What you need to do :: In full and without change, transcribe the records below.

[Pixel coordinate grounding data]
Content starts

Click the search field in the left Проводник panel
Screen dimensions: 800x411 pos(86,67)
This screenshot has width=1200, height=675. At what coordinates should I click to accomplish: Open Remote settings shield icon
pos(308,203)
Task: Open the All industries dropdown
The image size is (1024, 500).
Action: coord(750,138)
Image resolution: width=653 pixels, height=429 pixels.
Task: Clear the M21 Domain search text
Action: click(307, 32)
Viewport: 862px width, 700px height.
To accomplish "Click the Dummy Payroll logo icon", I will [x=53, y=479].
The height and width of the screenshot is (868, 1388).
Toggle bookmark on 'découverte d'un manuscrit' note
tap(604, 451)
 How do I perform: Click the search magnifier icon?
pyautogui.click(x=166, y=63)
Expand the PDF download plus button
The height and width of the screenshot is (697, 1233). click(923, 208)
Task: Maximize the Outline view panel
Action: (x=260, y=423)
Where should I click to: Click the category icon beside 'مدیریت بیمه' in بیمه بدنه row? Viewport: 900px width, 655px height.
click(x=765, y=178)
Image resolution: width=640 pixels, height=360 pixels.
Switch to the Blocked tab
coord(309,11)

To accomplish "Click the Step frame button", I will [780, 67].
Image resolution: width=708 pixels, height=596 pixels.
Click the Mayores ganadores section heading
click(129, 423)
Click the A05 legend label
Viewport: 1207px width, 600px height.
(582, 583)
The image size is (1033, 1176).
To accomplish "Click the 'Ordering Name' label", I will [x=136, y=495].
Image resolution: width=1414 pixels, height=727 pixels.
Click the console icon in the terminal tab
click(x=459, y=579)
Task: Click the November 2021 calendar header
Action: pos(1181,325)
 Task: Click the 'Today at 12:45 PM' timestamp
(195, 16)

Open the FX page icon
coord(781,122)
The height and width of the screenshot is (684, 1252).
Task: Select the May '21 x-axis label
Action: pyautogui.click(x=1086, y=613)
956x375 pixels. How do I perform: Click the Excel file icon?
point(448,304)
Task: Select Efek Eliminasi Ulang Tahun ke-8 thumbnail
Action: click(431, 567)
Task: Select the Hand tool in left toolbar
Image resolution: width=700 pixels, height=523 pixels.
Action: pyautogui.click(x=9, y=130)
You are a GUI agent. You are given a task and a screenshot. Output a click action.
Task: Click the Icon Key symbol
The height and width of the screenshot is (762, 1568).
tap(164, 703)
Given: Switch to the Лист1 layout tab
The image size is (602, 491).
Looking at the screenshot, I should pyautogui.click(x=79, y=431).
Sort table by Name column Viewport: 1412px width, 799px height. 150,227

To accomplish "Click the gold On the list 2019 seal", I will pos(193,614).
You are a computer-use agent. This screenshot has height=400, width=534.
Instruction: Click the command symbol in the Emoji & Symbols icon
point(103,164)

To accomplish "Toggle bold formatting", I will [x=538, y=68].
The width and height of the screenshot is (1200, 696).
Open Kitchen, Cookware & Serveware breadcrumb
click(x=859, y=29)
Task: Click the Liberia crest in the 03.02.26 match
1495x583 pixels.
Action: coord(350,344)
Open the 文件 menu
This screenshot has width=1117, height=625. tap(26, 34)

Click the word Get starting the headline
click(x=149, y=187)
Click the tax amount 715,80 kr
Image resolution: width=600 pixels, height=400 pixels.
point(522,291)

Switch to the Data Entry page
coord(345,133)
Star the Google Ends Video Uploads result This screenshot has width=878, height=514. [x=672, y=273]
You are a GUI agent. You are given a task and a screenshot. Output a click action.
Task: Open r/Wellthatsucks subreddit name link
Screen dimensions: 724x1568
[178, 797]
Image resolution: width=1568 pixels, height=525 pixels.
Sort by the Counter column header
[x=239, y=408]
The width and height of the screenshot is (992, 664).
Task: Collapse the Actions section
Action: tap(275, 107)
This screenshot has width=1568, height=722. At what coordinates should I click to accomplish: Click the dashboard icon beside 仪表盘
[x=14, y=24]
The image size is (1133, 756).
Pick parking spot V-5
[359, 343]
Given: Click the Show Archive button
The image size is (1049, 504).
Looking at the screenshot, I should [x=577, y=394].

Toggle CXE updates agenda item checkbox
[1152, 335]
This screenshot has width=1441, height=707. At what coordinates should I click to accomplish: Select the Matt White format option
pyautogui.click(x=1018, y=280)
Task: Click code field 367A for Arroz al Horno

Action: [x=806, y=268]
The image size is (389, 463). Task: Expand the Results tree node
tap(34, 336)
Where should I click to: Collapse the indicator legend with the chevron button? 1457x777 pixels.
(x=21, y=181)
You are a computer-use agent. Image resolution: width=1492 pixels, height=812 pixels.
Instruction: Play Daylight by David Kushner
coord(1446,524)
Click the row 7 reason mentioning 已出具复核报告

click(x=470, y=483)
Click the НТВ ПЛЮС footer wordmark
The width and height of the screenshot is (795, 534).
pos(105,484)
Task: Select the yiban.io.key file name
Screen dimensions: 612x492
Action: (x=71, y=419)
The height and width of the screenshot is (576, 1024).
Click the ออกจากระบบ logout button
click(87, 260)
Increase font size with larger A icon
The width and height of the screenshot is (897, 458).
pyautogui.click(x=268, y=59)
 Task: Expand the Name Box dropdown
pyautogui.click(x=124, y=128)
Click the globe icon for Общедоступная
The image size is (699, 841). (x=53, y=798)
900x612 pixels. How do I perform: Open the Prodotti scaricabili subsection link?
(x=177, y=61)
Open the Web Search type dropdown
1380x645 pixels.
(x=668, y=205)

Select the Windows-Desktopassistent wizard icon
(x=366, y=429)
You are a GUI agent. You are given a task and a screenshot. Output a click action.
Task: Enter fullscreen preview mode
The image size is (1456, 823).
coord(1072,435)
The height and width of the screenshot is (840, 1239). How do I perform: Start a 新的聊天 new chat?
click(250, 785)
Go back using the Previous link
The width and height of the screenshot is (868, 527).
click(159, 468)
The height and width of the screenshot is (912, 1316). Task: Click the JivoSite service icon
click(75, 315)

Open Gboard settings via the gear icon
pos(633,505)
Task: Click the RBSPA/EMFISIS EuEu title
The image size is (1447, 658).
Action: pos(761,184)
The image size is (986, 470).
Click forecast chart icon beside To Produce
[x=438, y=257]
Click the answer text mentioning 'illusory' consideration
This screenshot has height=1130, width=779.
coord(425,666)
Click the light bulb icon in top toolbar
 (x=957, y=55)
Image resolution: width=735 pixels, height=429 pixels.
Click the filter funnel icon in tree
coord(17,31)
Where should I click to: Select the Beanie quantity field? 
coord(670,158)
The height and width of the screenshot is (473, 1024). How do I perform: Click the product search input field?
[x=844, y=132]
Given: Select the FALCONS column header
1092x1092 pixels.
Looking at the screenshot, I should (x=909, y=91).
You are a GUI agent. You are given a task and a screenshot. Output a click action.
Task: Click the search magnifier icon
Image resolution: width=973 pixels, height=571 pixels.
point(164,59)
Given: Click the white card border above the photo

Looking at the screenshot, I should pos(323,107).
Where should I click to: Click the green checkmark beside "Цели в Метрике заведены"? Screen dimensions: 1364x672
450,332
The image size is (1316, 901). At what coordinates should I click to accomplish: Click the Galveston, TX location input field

Content ends

Solution below ::
Click the search field in the left Проводник panel
Screen dimensions: 800x411 pos(86,67)
This screenshot has width=1200, height=675. At what coordinates should I click to accomplish: Open Remote settings shield icon
pos(308,203)
Task: Open the All industries dropdown
The image size is (1024, 500).
Action: coord(750,138)
Image resolution: width=653 pixels, height=429 pixels.
Task: Clear the M21 Domain search text
Action: click(307, 32)
Viewport: 862px width, 700px height.
To accomplish "Click the Dummy Payroll logo icon", I will [x=53, y=479].
The height and width of the screenshot is (868, 1388).
Toggle bookmark on 'découverte d'un manuscrit' note
tap(604, 451)
 How do I perform: Click the search magnifier icon?
pyautogui.click(x=166, y=63)
Expand the PDF download plus button
The height and width of the screenshot is (697, 1233). click(923, 208)
Task: Maximize the Outline view panel
Action: (x=260, y=423)
Where should I click to: Click the category icon beside 'مدیریت بیمه' in بیمه بدنه row? Viewport: 900px width, 655px height.
click(x=765, y=178)
Image resolution: width=640 pixels, height=360 pixels.
Switch to the Blocked tab
coord(309,11)

To accomplish "Click the Step frame button", I will [780, 67].
Image resolution: width=708 pixels, height=596 pixels.
Click the Mayores ganadores section heading
click(129, 423)
Click the A05 legend label
Viewport: 1207px width, 600px height.
(582, 583)
The image size is (1033, 1176).
To accomplish "Click the 'Ordering Name' label", I will [x=136, y=495].
Image resolution: width=1414 pixels, height=727 pixels.
Click the console icon in the terminal tab
click(x=459, y=579)
Task: Click the November 2021 calendar header
Action: pos(1181,325)
 Task: Click the 'Today at 12:45 PM' timestamp
(195, 16)

Open the FX page icon
coord(781,122)
The height and width of the screenshot is (684, 1252).
Task: Select the May '21 x-axis label
Action: pyautogui.click(x=1086, y=613)
956x375 pixels. How do I perform: Click the Excel file icon?
point(448,304)
Task: Select Efek Eliminasi Ulang Tahun ke-8 thumbnail
Action: click(431, 567)
Task: Select the Hand tool in left toolbar
Image resolution: width=700 pixels, height=523 pixels.
Action: pyautogui.click(x=9, y=130)
You are a GUI agent. You are given a task and a screenshot. Output a click action.
Task: Click the Icon Key symbol
The height and width of the screenshot is (762, 1568).
tap(164, 703)
Given: Switch to the Лист1 layout tab
The image size is (602, 491).
Looking at the screenshot, I should pyautogui.click(x=79, y=431).
Sort table by Name column Viewport: 1412px width, 799px height. 150,227

To accomplish "Click the gold On the list 2019 seal", I will pos(193,614).
You are a computer-use agent. This screenshot has height=400, width=534.
Instruction: Click the command symbol in the Emoji & Symbols icon
point(103,164)

To accomplish "Toggle bold formatting", I will [x=538, y=68].
The width and height of the screenshot is (1200, 696).
Open Kitchen, Cookware & Serveware breadcrumb
click(x=859, y=29)
Task: Click the Liberia crest in the 03.02.26 match
1495x583 pixels.
Action: coord(350,344)
Open the 文件 menu
This screenshot has width=1117, height=625. tap(26, 34)

Click the word Get starting the headline
click(x=149, y=187)
Click the tax amount 715,80 kr
Image resolution: width=600 pixels, height=400 pixels.
point(522,291)

Switch to the Data Entry page
coord(345,133)
Star the Google Ends Video Uploads result This screenshot has width=878, height=514. [x=672, y=273]
You are a GUI agent. You are given a task and a screenshot. Output a click action.
Task: Open r/Wellthatsucks subreddit name link
Screen dimensions: 724x1568
[178, 797]
Image resolution: width=1568 pixels, height=525 pixels.
Sort by the Counter column header
[x=239, y=408]
The width and height of the screenshot is (992, 664).
Task: Collapse the Actions section
Action: tap(275, 107)
This screenshot has width=1568, height=722. At what coordinates should I click to accomplish: Click the dashboard icon beside 仪表盘
[x=14, y=24]
The image size is (1133, 756).
Pick parking spot V-5
[359, 343]
Given: Click the Show Archive button
The image size is (1049, 504).
Looking at the screenshot, I should [x=577, y=394].

Toggle CXE updates agenda item checkbox
[1152, 335]
This screenshot has width=1441, height=707. At what coordinates should I click to accomplish: Select the Matt White format option
pyautogui.click(x=1018, y=280)
Task: Click code field 367A for Arroz al Horno

Action: [x=806, y=268]
The image size is (389, 463). Task: Expand the Results tree node
tap(34, 336)
Where should I click to: Collapse the indicator legend with the chevron button? 1457x777 pixels.
(x=21, y=181)
You are a computer-use agent. Image resolution: width=1492 pixels, height=812 pixels.
Instruction: Play Daylight by David Kushner
coord(1446,524)
Click the row 7 reason mentioning 已出具复核报告

click(x=470, y=483)
Click the НТВ ПЛЮС footer wordmark
The width and height of the screenshot is (795, 534).
pos(105,484)
Task: Select the yiban.io.key file name
Screen dimensions: 612x492
Action: (x=71, y=419)
The height and width of the screenshot is (576, 1024).
Click the ออกจากระบบ logout button
click(87, 260)
Increase font size with larger A icon
The width and height of the screenshot is (897, 458).
pyautogui.click(x=268, y=59)
 Task: Expand the Name Box dropdown
pyautogui.click(x=124, y=128)
Click the globe icon for Общедоступная
The image size is (699, 841). (x=53, y=798)
900x612 pixels. How do I perform: Open the Prodotti scaricabili subsection link?
(x=177, y=61)
Open the Web Search type dropdown
1380x645 pixels.
(x=668, y=205)

Select the Windows-Desktopassistent wizard icon
(x=366, y=429)
You are a GUI agent. You are given a task and a screenshot. Output a click action.
Task: Enter fullscreen preview mode
The image size is (1456, 823).
coord(1072,435)
The height and width of the screenshot is (840, 1239). How do I perform: Start a 新的聊天 new chat?
click(250, 785)
Go back using the Previous link
The width and height of the screenshot is (868, 527).
click(159, 468)
The height and width of the screenshot is (912, 1316). Task: Click the JivoSite service icon
click(75, 315)

Open Gboard settings via the gear icon
pos(633,505)
Task: Click the RBSPA/EMFISIS EuEu title
The image size is (1447, 658).
Action: pos(761,184)
The image size is (986, 470).
Click forecast chart icon beside To Produce
[x=438, y=257]
Click the answer text mentioning 'illusory' consideration
This screenshot has height=1130, width=779.
coord(425,666)
Click the light bulb icon in top toolbar
 (x=957, y=55)
Image resolution: width=735 pixels, height=429 pixels.
Click the filter funnel icon in tree
coord(17,31)
Where should I click to: Select the Beanie quantity field? 
coord(670,158)
The height and width of the screenshot is (473, 1024). How do I perform: Click the product search input field?
[x=844, y=132]
Given: Select the FALCONS column header
1092x1092 pixels.
Looking at the screenshot, I should (x=909, y=91).
You are a GUI agent. You are given a task and a screenshot. Output a click action.
Task: Click the search magnifier icon
Image resolution: width=973 pixels, height=571 pixels.
point(164,59)
Given: Click the white card border above the photo

Looking at the screenshot, I should pos(323,107).
Where should I click to: Click the green checkmark beside "Цели в Метрике заведены"? Screen dimensions: 1364x672
450,332
The image size is (1316, 901). At what coordinates should I click to accomplish: Click the Galveston, TX location input field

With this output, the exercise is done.